[Entries taken from a collection]
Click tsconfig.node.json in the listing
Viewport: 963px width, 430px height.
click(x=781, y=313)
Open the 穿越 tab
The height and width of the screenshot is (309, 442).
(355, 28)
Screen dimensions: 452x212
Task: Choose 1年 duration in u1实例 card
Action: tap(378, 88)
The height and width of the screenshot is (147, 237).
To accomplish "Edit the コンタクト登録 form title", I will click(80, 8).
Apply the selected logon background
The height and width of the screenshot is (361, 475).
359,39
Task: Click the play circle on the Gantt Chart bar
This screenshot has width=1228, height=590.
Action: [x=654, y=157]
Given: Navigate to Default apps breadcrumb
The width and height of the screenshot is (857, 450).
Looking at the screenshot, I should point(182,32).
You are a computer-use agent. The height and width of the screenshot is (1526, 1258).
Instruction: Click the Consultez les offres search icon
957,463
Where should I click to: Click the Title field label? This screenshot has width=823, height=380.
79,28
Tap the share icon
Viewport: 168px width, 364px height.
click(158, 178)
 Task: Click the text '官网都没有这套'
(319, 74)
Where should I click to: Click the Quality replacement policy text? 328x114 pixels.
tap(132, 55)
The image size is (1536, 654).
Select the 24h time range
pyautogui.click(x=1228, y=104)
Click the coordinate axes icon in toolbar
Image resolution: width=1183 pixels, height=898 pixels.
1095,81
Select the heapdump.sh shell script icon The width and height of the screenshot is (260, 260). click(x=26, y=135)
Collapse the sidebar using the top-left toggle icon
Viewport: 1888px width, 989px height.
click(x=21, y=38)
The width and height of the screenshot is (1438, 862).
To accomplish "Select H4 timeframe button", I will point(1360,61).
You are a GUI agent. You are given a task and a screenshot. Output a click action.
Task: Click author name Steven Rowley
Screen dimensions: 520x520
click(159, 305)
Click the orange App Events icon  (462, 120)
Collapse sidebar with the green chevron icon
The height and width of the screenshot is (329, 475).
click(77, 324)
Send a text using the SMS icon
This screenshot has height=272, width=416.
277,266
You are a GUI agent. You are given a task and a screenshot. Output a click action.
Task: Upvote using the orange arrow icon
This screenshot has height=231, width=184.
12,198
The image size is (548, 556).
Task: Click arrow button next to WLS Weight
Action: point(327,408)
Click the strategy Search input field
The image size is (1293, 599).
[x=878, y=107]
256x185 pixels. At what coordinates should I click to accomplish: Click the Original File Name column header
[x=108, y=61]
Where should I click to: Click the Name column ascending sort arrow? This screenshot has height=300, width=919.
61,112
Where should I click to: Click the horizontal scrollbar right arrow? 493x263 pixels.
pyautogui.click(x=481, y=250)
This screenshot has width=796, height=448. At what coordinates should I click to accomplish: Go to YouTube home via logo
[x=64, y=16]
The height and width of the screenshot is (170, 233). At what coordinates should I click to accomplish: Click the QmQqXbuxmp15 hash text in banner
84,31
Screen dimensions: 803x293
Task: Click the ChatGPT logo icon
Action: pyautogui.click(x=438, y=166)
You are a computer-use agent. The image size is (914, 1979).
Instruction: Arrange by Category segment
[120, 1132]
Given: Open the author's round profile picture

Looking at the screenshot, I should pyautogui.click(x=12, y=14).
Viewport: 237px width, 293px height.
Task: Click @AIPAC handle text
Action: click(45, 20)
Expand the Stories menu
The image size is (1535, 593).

## PROBLEM STATEMENT:
Print the entries once more, character for character.

## SOLVED PROBLEM:
Click tsconfig.node.json in the listing
Viewport: 963px width, 430px height.
click(x=781, y=313)
Open the 穿越 tab
The height and width of the screenshot is (309, 442).
(355, 28)
Screen dimensions: 452x212
Task: Choose 1年 duration in u1实例 card
Action: tap(378, 88)
The height and width of the screenshot is (147, 237).
To accomplish "Edit the コンタクト登録 form title", I will click(80, 8).
Apply the selected logon background
The height and width of the screenshot is (361, 475).
359,39
Task: Click the play circle on the Gantt Chart bar
This screenshot has width=1228, height=590.
Action: [x=654, y=157]
Given: Navigate to Default apps breadcrumb
The width and height of the screenshot is (857, 450).
Looking at the screenshot, I should point(182,32).
You are a computer-use agent. The height and width of the screenshot is (1526, 1258).
Instruction: Click the Consultez les offres search icon
957,463
Where should I click to: Click the Title field label? This screenshot has width=823, height=380.
79,28
Tap the share icon
Viewport: 168px width, 364px height.
click(158, 178)
 Task: Click the text '官网都没有这套'
(319, 74)
Where should I click to: Click the Quality replacement policy text? 328x114 pixels.
tap(132, 55)
The image size is (1536, 654).
Select the 24h time range
pyautogui.click(x=1228, y=104)
Click the coordinate axes icon in toolbar
Image resolution: width=1183 pixels, height=898 pixels.
1095,81
Select the heapdump.sh shell script icon The width and height of the screenshot is (260, 260). click(x=26, y=135)
Collapse the sidebar using the top-left toggle icon
Viewport: 1888px width, 989px height.
click(x=21, y=38)
The width and height of the screenshot is (1438, 862).
To accomplish "Select H4 timeframe button", I will point(1360,61).
You are a GUI agent. You are given a task and a screenshot. Output a click action.
Task: Click author name Steven Rowley
Screen dimensions: 520x520
click(159, 305)
Click the orange App Events icon  (462, 120)
Collapse sidebar with the green chevron icon
The height and width of the screenshot is (329, 475).
click(77, 324)
Send a text using the SMS icon
This screenshot has height=272, width=416.
277,266
You are a GUI agent. You are given a task and a screenshot. Output a click action.
Task: Upvote using the orange arrow icon
This screenshot has height=231, width=184.
12,198
The image size is (548, 556).
Task: Click arrow button next to WLS Weight
Action: point(327,408)
Click the strategy Search input field
The image size is (1293, 599).
[x=878, y=107]
256x185 pixels. At what coordinates should I click to accomplish: Click the Original File Name column header
[x=108, y=61]
Where should I click to: Click the Name column ascending sort arrow? This screenshot has height=300, width=919.
61,112
Where should I click to: Click the horizontal scrollbar right arrow? 493x263 pixels.
pyautogui.click(x=481, y=250)
This screenshot has width=796, height=448. At what coordinates should I click to accomplish: Go to YouTube home via logo
[x=64, y=16]
The height and width of the screenshot is (170, 233). At what coordinates should I click to accomplish: Click the QmQqXbuxmp15 hash text in banner
84,31
Screen dimensions: 803x293
Task: Click the ChatGPT logo icon
Action: pyautogui.click(x=438, y=166)
You are a computer-use agent. The image size is (914, 1979).
Instruction: Arrange by Category segment
[120, 1132]
Given: Open the author's round profile picture

Looking at the screenshot, I should pyautogui.click(x=12, y=14).
Viewport: 237px width, 293px height.
Task: Click @AIPAC handle text
Action: click(45, 20)
Expand the Stories menu
The image size is (1535, 593).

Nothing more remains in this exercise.